If you use strings, the dates must be have some type of delimiter between the year and period, or year, month and day; for instance, 1999:1, 1999Q1 or 1999-3-31 are acceptable, 199901 isn’t. If the dates aren’t “yearDperiod” or “yearDmonthDday” (“D” being some non-numeric delimiter), you need to use the DATEFORM option on DATA to provide the form being used. For instance, if you’re using the notation qq-yyyy (01-1999, 02-1999, etc.), include the option DATEFORM="qq-yyyy". The Data Wizard will generally be able to properly detect any such non-standard coding for the dates.

 

With annual data, you can use just the year number in the data file (2010 rather than 2010:1), but RATS will only recognize this as a date if it is entered as a string rather than a numeric value. Remember that in your RATS programs themselves, you must include the “:1” for annual date references.

 

Labels

The labels at the beginning of each series are not optional if you want to treat the file as a Labeled Table. RATS uses the series labels to determine which series to read from the file. Labels should normally appear in row 1 (if organized by columns) or column A (if organized by rows). If you have additional rows of header information before the row of series labels (on data arranged by column), you can use “Header Rows before Dates/Labels” field in the Data Wizard or the TOP option directly on DATA to skip those.

 

Variable names must start with a letter or %, consist of letters, digits, _ , $ or %, and be sixteen characters or less in length (they can actually be longer, but only the first sixteen are significant). If you don’t have the option of changing the names (for instance, it's a file which comes off a web site), you can either use a redirection on DATA or skip the automatic label processing. For instance, suppose the first sample file above had labels of “Investment (GE)”, “Value (GE)” and “Capital (GE)”. Neither the spaces nor the parentheses are permitted in a RATS variable name. To redirect, use fields myseriesname<<"fileseriesname":

 

open data sample.xls

cal(q) 1999:1

data(format=xls,org=col) 1999:1 2001:1 $

  ige<<"Investment (GE)" fge<<"Value (GE)" cge<<"Capital (GE)"

 

To skip label processing, use the option NOLABELS on DATA, combined with the TOP option to skip the line(s) with the (unusable) labels. So we could read this with:

 

open data sample.xls

cal(q) 1999:1

data(format=xls,org=col,nolabels,top=2) 1999:1 2001:1 ige fge cge

 

Since we skipped the label processing, we have to provide our own labels for the series, and we have to read all the series from the file.
★ ★ ★ ★
**TO BE DONE:**
1. Answer these from the RATS data-file passage:
(a) What option should be included for dates written in the form qq-yyyy?
(b) How many characters of a variable name are significant?
(c) Which option on DATA turns off label processing?
2. In the RATS data-file passage, swap "Labeled Table" for "Named Table", then write out the part starting with "With annual data, you" and going on through "DATA to skip those.".
3. Finish out the next part of the RATS data-file passage, picking up after its last sentence.
The items after the RATS data-file passage are separate material.
★ ★ ★ ★
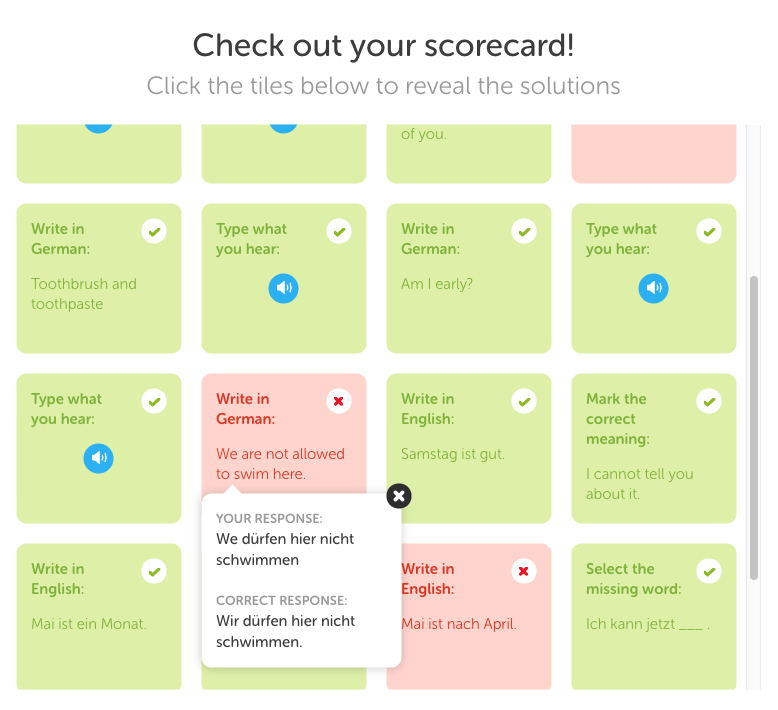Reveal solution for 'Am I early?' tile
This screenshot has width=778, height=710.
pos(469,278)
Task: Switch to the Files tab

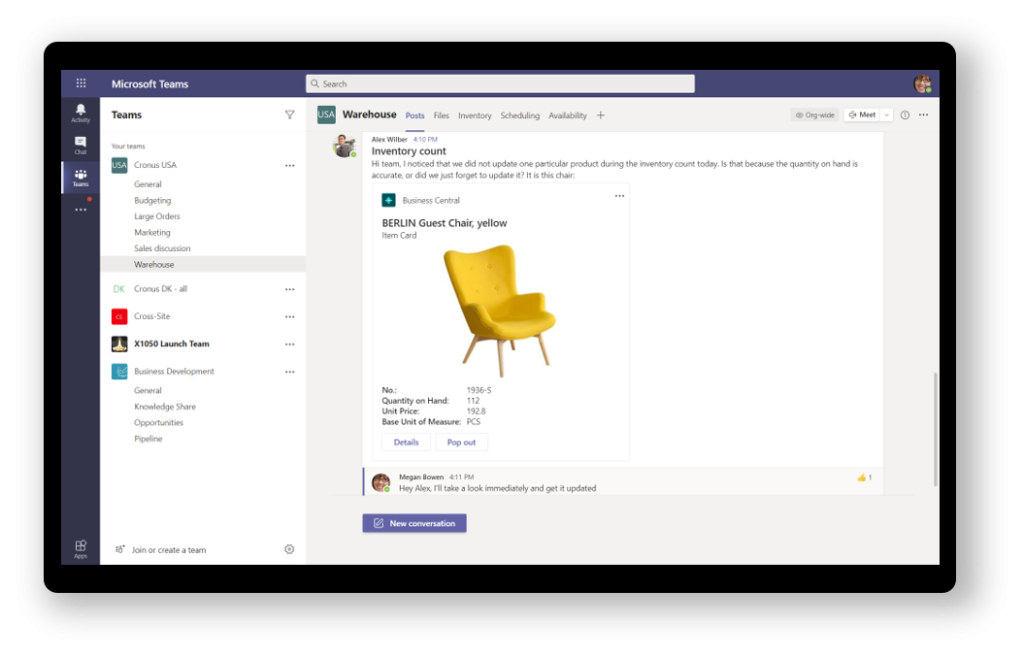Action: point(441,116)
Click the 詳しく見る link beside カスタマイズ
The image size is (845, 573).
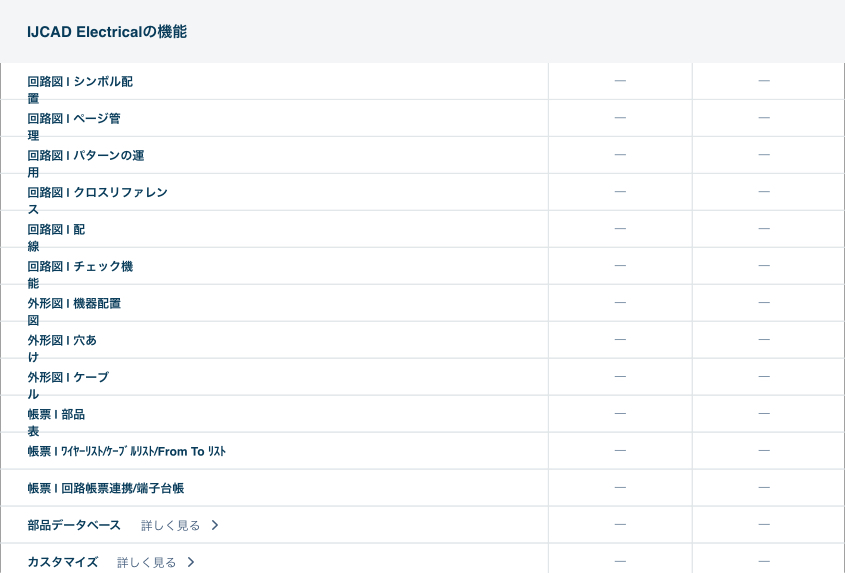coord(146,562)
★ ★ ★ ★
**WRITTEN ANSWERS:**
1.
(a) DATEFORM="qq-yyyy"
(b) The first sixteen
(c) NOLABELS

2.
With annual data, you can use just the year number in the data file (2010 rather than 2010:1), but RATS will only recognize this as a date if it is entered as a string rather than a numeric value. Remember that in your RATS programs themselves, you must include the “:1” for annual date references.

 

Labels

The labels at the beginning of each series are not optional if you want to treat the file as a Named Table. RATS uses the series labels to determine which series to read from the file. Labels should normally appear in row 1 (if organized by columns) or column A (if organized by rows). If you have additional rows of header information before the row of series labels (on data arranged by column), you can use “Header Rows before Dates/Labels” field in the Data Wizard or the TOP option directly on DATA to skip those.

3.
 

Reading Data

You can read data from a spreadsheet or delimited text file using the Data/Graphics—Data (Other Formats) Wizard or by typing in a DATA instruction with the appropriate FORMAT and ORG options. For multi-sheet workbooks, you can use the SHEET option to tell RATS which worksheet you want to read. By default, it will read data from the first worksheet on the workbook’s list of sheets.

 

To use the Wizard, select Data/Graphics—Data (Other Formats), choose the format of the file you want to read (such as “Excel 2007 Files (*.XLSX)”) from the drop-down list in the dialog box, select the file you want to read, and then use the Wizard dialog box to read the file. If the source file has more than one worksheet, this has a popup box to allow you to select the worksheet you want.

 

If you are typing the instructions manually, use CALENDAR or the Calendar operation to set the frequency and start date (if using dated data), then use OPEN DATA to specify the file to be read, followed by a DATA instruction with the appropriate options. You can list the specific series you want to read on the DATA instruction, or omit the list and let RATS read all the series on the file.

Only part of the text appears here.